3. Erkenntnis aus dem Quartierrundgang

Engagierte Menschen sind das A und O; der fehlende ‘letzte Meter’ ist häufig das Problem.

Quartierkommission, IG Kleefeld und Quartierarbeit leisten wertvolle Arbeit. Sie führen zahlreiche Aktionen durch, zum Beispiel zur Abfallbeseitigung, zur Erhöhung der Sicherheit des Veloverkehrs oder kulturelle Anlässe wie ein öffentliches Kino. Die Freiwilligen veranstalten auch immer wieder Elterncafés und unterstützen beim Ausfüllen schwer verständlicher Formulare. Sie tragen damit auch zu einem Zusammengehörigkeitsgefühl im Quartier bei. Insbesondere die IG Kleefeld, die sich erst von wenigen Jahren neu konstituiert hat, bringt mit ihren Aktivitäten eine Struktur in das Quartier. In diesem Zusammenhang ist auch die Erhaltung der kleinen Ladenpassage zentral, die mit einem Supermarkt und einer Apotheke das Zentrum des Quartiers bildet.

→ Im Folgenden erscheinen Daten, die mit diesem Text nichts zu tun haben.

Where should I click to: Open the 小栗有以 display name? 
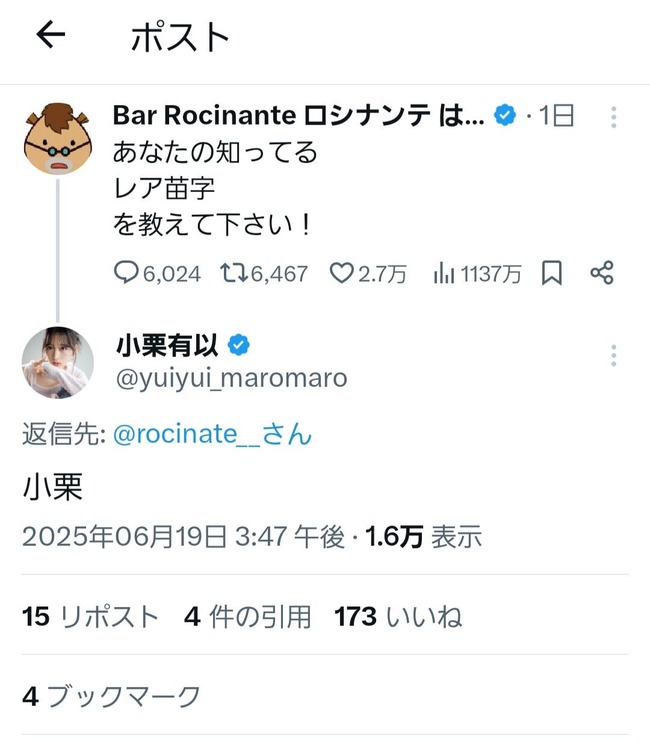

Verschiedene Lösungsansätze der Engagierten können jedoch häufig nicht fertig umgesetzt werden. Die komplizierte und blockadeanfällige Eigentumsstruktur des Kleefelds erschwert die Findung von Lösungen im Konsens. Auch bürokratische Hindernisse erschweren immer wieder die Umsetzung guter Ideen.